A un moment où le port du masque à bord des avions peut parfois inquiéter sur le confort d'un vol, souvenons-nous de ces petits agacements qui, il y a encore quelques mois, nous irritaient tant. Et qu'on se prendrait -presque- à regretter. Allez, on embarque façon nostalgie.

Bernard et Bernadette

Bernard et Bernadette sont charmants. Dès leurs places trouvées dans l'appareil, ils se sont lourdement appuyés sur leurs fauteuils à les faire plier pour nous saluer à l'arrière : « Vous allez aussi à Cuba ? » Devant nos visages surpris de la question à bord d'un avion direct de Paris avec terminus La Havane, ils ont semblé rassurés : « Nous aussi ! Et comme on est de grands voyageurs, on a amené ce qu'il faut pour le vol de nuit. » Nous allons  vite le comprendre dès le plateau-repas avalé. Le couple, assis au hublot et au centre, réveille délicatement le passager côté couloir qui venait de s'assoupir, pour aller récupérer dans sa valise un bloc de papier, un stylo et un jeu de cartes. Et alors que la cabine est plongée dans le noir et que l'ensemble des occupants a choisi d'éteindre les écrans pour s'en remettre aux bras de Morphée, nos nouveaux amis activent leurs liseuses, projecteurs directs du plafond qui éclairent autant les places arrière que celles des allumeurs, comme chacun sait. Nous donc ! Bernard et Bernadette brillent à coup sûr au firmament de la belote. Chaque point est contesté, scrupuleusement noté sur papier comme si leur honneur en dépendait, et les parties s'enchaînent avec un bruit de fond de discussions à en couvrir le ronronnement des réacteurs. Sans oublier les sauts de cabri sur le fauteuil à chaque victoire. Leur voisin se lève, va voir une hôtesse et se fait replacer ailleurs dans l'avion. Les joueurs exultent : ils peuvent allumer la 3ème liseuse et, chacun d'un bout de la rangée, se servir de la tablette du siège central comme espace de jeu. Aux murmures, nous devinons qu'à l'issue de trois heures de compétition, Bernadette a pris l'avantage mais Bernard assure qu'il n'a pas dit son dernier mot. Le match se poursuit donc. Nous n'avons pas encore pu fermer un œil quand l'aéroport de La Havane nous attend dans une heure.
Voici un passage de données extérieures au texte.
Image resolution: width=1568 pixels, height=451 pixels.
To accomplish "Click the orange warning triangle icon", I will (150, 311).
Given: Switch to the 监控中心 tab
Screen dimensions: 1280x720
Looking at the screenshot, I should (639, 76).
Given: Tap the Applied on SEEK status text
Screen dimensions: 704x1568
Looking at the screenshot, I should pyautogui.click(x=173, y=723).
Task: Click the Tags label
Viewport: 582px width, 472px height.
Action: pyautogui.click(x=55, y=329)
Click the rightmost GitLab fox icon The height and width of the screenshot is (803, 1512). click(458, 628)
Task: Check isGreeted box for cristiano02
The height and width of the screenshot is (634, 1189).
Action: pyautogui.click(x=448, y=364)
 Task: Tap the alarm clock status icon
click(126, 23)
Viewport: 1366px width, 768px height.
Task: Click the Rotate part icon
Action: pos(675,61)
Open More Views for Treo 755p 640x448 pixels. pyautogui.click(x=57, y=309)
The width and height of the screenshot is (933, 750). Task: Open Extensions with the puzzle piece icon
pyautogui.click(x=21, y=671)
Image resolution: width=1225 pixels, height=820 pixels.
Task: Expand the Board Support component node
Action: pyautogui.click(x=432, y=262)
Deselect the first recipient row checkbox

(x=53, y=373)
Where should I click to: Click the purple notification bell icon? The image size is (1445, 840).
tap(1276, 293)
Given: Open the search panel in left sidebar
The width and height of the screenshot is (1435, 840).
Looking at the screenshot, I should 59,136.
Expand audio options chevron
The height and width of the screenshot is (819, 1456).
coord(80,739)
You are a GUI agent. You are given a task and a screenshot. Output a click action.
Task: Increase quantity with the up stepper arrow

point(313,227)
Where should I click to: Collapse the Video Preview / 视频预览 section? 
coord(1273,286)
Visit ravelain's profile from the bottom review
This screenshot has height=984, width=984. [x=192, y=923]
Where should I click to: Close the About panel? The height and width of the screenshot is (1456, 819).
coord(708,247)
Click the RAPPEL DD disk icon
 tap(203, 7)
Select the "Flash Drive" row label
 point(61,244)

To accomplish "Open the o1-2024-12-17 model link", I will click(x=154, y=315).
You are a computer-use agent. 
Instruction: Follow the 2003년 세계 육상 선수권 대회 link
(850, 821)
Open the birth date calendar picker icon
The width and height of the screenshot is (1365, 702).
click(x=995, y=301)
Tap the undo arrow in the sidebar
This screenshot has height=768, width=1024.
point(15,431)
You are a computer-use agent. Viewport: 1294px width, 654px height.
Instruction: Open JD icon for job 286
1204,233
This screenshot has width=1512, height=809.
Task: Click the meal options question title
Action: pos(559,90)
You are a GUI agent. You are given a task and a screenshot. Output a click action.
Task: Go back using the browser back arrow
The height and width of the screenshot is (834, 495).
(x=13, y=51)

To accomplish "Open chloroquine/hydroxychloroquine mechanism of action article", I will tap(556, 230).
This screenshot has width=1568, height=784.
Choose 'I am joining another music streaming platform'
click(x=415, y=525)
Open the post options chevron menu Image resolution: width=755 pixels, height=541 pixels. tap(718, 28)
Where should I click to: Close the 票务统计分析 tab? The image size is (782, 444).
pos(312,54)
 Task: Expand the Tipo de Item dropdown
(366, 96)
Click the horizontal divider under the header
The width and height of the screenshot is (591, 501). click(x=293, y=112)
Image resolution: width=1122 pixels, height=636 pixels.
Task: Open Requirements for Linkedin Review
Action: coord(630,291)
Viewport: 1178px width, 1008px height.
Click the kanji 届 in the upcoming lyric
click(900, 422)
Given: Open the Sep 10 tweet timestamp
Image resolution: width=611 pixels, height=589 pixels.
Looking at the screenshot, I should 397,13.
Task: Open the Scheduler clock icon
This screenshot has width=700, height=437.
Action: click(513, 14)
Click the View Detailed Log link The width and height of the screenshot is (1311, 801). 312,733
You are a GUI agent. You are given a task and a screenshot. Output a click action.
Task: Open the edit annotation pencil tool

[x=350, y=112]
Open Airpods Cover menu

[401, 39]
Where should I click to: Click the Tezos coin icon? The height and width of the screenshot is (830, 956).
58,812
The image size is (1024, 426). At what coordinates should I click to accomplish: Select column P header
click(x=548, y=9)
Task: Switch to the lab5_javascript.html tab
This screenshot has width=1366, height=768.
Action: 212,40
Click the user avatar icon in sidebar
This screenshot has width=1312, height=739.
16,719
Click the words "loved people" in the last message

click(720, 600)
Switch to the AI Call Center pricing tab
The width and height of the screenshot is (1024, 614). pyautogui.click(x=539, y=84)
Et soudain, ça bouge. Ils rangent les cartes et se retournent vers nous : « on est bientôt arrivés alors on va dormir un peu... et comme ils disent ici, buenas noches à vous aussi ! » De rien, merci. Trois minutes plus tard, la cabine s'illumine : le personnel va distribuer le petit déjeuner. « J'espère que leur café est bio » lance Bernadette à la cantonade... Sans se concerter, nous soupirons : pourvu surtout qu'il soit fort, on a une journée de visites à enchaîner après cette jolie nuit blanche constellée d'as et de dix de der.